答えは現場にあり!技術屋日記

「三方良しの公共事業」をモットーに、辺境の高知のそのまた辺境から、土木技術者のオジさんが泣き笑いの日々を届けます。

土木ってええやろ?

2019年05月06日 | 土木の仕事

 

手結港可動橋に萌える孫に

あの先端の曲線がどうたらこうたらと

いらぬ講釈をたれる爺い。

結局そのリクエストに応じて、橋が降りる時間になるまで待ち、手をつないで対岸まで渡った。

その数時間後、家に帰ると、

「これ読んで」

と絵本を持ってくる孫。

「これはどうしたことだ?」

とめったにない行為に苦笑いしながらおもむろに読む。

 

 

 

行く手に何があっても、どこまでもどこまでも橋(線路)をつないでいくその絵本に、 「スゴイなあコレ」 と感じ入る。



 

せんろはつづくまだつづく (いっしょにあそぼうよ!シリーズ)

竹下文子:文

鈴木 まもる:絵

金の星社



さもありなん。

その作者は、あの『みんなで!どうろこうじ』の竹下文子・鈴木まもるのゴールデンコンビだった。

・・・・・・

単に空間的に隔てられているだけでなく、向こうとこちらが分割されていると感じる能力が橋を生み出す。

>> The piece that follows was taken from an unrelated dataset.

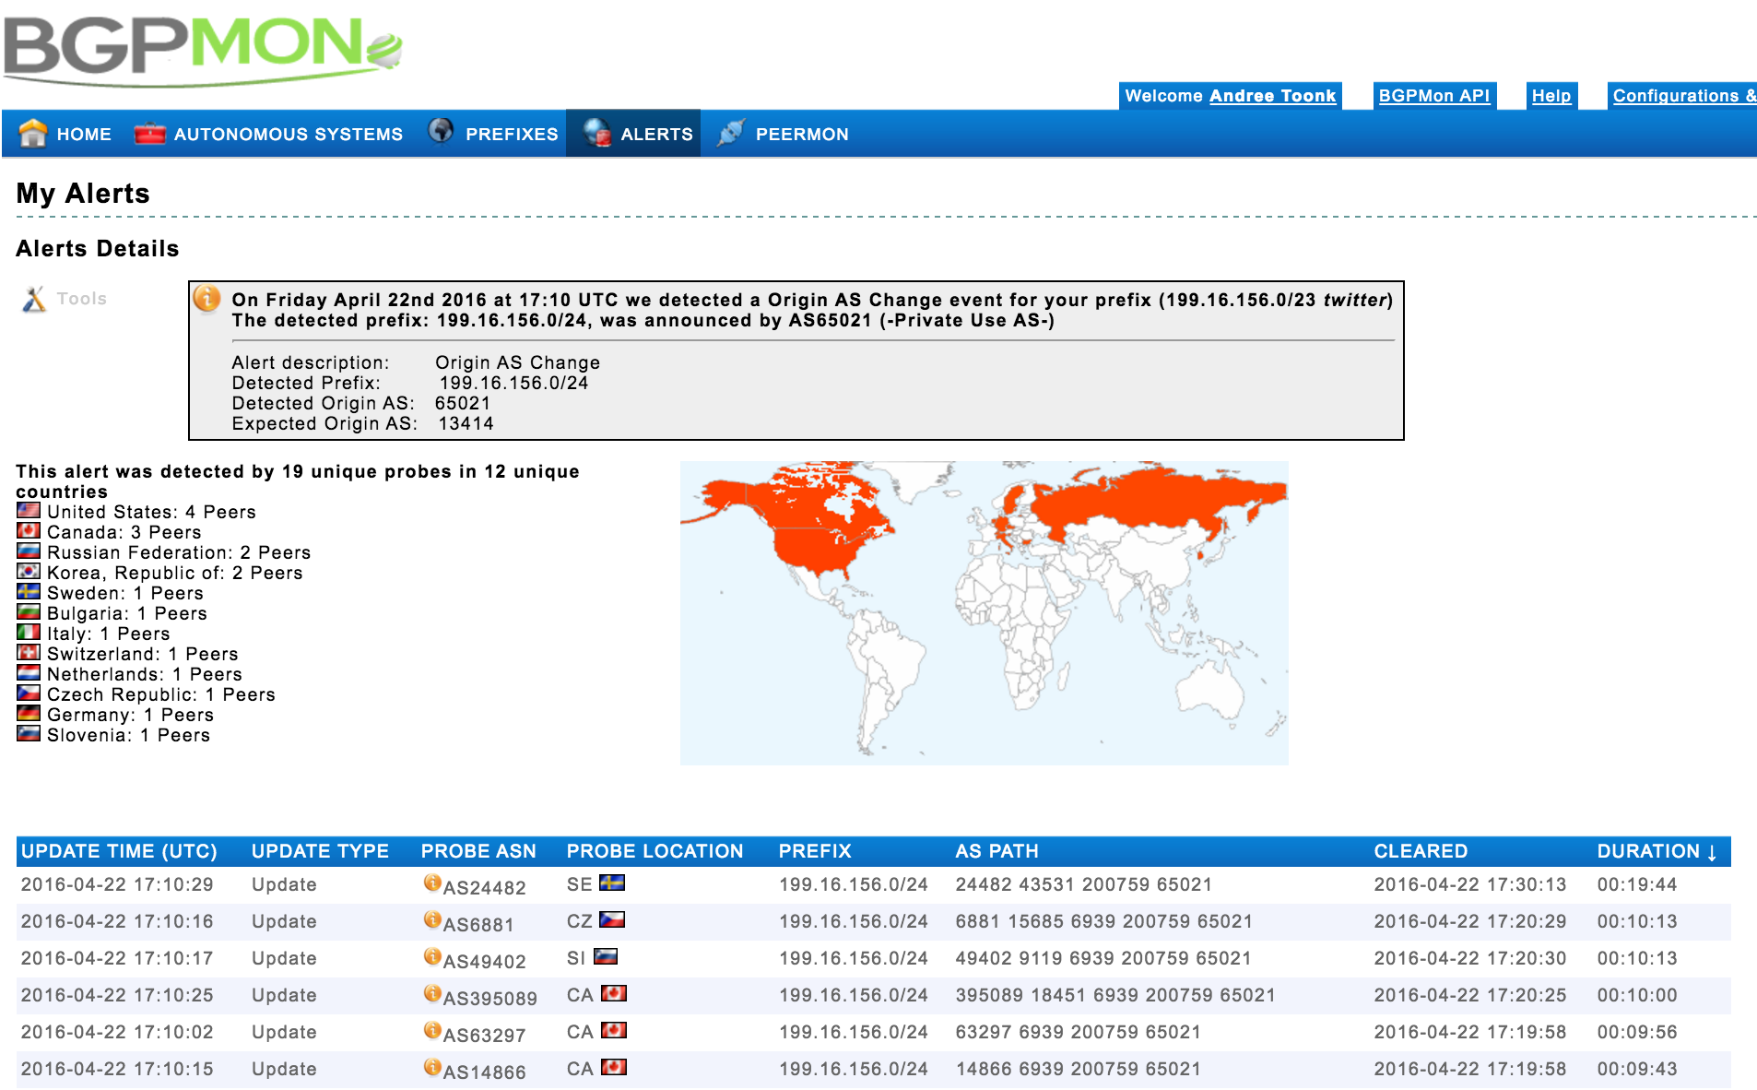Click the Tools wrench icon
Image resolution: width=1757 pixels, height=1090 pixels.
[x=34, y=299]
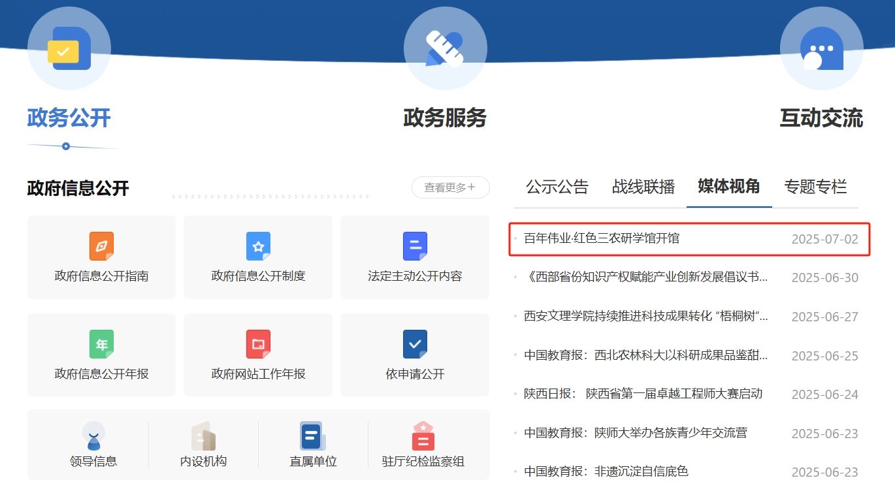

両側に分けられているという自覚が、これを結びつけようという意思になる。 それは人間に固有の作業である。

(ゲオルケ・ジンメル)

・・・・・・

「土木ってええやろ?」

唐突にそう問いかける爺いを、

「なに言うてんのん?」

というような眼で見上げる孫に

「土木バンザイ!」

と追い打ちをかける辺境の土木屋、61歳と4ヶ月なのである。